*Data shown*.
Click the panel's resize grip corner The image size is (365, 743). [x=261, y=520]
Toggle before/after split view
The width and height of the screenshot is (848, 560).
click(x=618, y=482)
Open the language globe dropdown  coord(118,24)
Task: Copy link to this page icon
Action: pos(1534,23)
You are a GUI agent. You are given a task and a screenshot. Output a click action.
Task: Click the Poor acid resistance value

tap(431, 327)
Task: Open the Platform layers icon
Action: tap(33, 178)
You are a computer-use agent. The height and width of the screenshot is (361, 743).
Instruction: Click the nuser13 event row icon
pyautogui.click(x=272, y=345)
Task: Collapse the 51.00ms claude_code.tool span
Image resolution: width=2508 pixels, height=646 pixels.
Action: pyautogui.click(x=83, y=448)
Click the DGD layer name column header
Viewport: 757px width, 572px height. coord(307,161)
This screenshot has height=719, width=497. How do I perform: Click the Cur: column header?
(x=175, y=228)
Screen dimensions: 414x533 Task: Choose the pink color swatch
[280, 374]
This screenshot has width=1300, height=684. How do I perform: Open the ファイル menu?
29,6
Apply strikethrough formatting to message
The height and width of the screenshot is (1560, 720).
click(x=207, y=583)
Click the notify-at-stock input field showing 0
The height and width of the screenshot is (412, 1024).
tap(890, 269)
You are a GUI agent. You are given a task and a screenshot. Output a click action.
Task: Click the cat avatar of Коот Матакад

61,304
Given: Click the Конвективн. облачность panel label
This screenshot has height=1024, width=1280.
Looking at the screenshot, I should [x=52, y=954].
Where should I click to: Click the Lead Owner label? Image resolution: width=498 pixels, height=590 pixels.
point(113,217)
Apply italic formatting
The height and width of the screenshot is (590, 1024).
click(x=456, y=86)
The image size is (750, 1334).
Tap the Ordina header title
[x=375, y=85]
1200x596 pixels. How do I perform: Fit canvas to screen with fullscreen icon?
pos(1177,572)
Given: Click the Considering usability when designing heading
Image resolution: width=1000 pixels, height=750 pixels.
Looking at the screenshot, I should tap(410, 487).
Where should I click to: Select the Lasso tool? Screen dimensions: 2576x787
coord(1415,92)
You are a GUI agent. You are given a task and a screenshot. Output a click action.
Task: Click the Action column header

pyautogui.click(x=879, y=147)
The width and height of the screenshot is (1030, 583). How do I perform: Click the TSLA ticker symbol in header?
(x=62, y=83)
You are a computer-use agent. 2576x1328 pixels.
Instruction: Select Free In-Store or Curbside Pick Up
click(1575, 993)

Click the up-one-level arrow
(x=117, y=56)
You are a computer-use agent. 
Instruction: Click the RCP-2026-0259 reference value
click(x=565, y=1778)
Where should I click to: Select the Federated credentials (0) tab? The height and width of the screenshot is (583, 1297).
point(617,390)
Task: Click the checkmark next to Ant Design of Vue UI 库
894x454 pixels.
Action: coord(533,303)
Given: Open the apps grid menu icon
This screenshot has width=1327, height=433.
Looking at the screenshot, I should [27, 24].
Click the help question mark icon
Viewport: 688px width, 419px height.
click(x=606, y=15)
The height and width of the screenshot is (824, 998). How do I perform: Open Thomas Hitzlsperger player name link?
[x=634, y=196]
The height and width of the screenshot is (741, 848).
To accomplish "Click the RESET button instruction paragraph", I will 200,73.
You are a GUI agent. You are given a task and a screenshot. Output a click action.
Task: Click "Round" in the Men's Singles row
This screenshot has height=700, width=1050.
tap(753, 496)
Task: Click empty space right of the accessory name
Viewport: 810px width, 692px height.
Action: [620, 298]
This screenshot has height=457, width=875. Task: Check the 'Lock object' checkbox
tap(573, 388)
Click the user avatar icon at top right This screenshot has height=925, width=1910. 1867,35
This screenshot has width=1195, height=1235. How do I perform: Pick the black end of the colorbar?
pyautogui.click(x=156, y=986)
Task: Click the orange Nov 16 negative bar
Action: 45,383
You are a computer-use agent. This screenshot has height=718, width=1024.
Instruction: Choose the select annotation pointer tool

*Exercise description*.
What this exercise calls for is a precise transcription of the material above.

*Response*.
Click the panel's resize grip corner The image size is (365, 743). [x=261, y=520]
Toggle before/after split view
The width and height of the screenshot is (848, 560).
click(x=618, y=482)
Open the language globe dropdown  coord(118,24)
Task: Copy link to this page icon
Action: pos(1534,23)
You are a GUI agent. You are given a task and a screenshot. Output a click action.
Task: Click the Poor acid resistance value

tap(431, 327)
Task: Open the Platform layers icon
Action: tap(33, 178)
You are a computer-use agent. The height and width of the screenshot is (361, 743).
Instruction: Click the nuser13 event row icon
pyautogui.click(x=272, y=345)
Task: Collapse the 51.00ms claude_code.tool span
Image resolution: width=2508 pixels, height=646 pixels.
Action: pyautogui.click(x=83, y=448)
Click the DGD layer name column header
Viewport: 757px width, 572px height. coord(307,161)
This screenshot has height=719, width=497. How do I perform: Click the Cur: column header?
(x=175, y=228)
Screen dimensions: 414x533 Task: Choose the pink color swatch
[280, 374]
This screenshot has width=1300, height=684. How do I perform: Open the ファイル menu?
29,6
Apply strikethrough formatting to message
The height and width of the screenshot is (1560, 720).
click(x=207, y=583)
Click the notify-at-stock input field showing 0
The height and width of the screenshot is (412, 1024).
tap(890, 269)
You are a GUI agent. You are given a task and a screenshot. Output a click action.
Task: Click the cat avatar of Коот Матакад

61,304
Given: Click the Конвективн. облачность panel label
This screenshot has height=1024, width=1280.
Looking at the screenshot, I should [x=52, y=954].
Where should I click to: Click the Lead Owner label? Image resolution: width=498 pixels, height=590 pixels.
point(113,217)
Apply italic formatting
The height and width of the screenshot is (590, 1024).
click(x=456, y=86)
The image size is (750, 1334).
Tap the Ordina header title
[x=375, y=85]
1200x596 pixels. How do I perform: Fit canvas to screen with fullscreen icon?
pos(1177,572)
Given: Click the Considering usability when designing heading
Image resolution: width=1000 pixels, height=750 pixels.
Looking at the screenshot, I should tap(410, 487).
Where should I click to: Select the Lasso tool? Screen dimensions: 2576x787
coord(1415,92)
You are a GUI agent. You are given a task and a screenshot. Output a click action.
Task: Click the Action column header

pyautogui.click(x=879, y=147)
The width and height of the screenshot is (1030, 583). How do I perform: Click the TSLA ticker symbol in header?
(x=62, y=83)
You are a computer-use agent. 2576x1328 pixels.
Instruction: Select Free In-Store or Curbside Pick Up
click(1575, 993)

Click the up-one-level arrow
(x=117, y=56)
You are a computer-use agent. 
Instruction: Click the RCP-2026-0259 reference value
click(x=565, y=1778)
Where should I click to: Select the Federated credentials (0) tab? The height and width of the screenshot is (583, 1297).
point(617,390)
Task: Click the checkmark next to Ant Design of Vue UI 库
894x454 pixels.
Action: coord(533,303)
Given: Open the apps grid menu icon
This screenshot has width=1327, height=433.
Looking at the screenshot, I should [27, 24].
Click the help question mark icon
Viewport: 688px width, 419px height.
click(x=606, y=15)
The height and width of the screenshot is (824, 998). How do I perform: Open Thomas Hitzlsperger player name link?
[x=634, y=196]
The height and width of the screenshot is (741, 848).
To accomplish "Click the RESET button instruction paragraph", I will 200,73.
You are a GUI agent. You are given a task and a screenshot. Output a click action.
Task: Click "Round" in the Men's Singles row
This screenshot has height=700, width=1050.
tap(753, 496)
Task: Click empty space right of the accessory name
Viewport: 810px width, 692px height.
Action: [620, 298]
This screenshot has height=457, width=875. Task: Check the 'Lock object' checkbox
tap(573, 388)
Click the user avatar icon at top right This screenshot has height=925, width=1910. 1867,35
This screenshot has width=1195, height=1235. How do I perform: Pick the black end of the colorbar?
pyautogui.click(x=156, y=986)
Task: Click the orange Nov 16 negative bar
Action: 45,383
You are a computer-use agent. This screenshot has height=718, width=1024.
Instruction: Choose the select annotation pointer tool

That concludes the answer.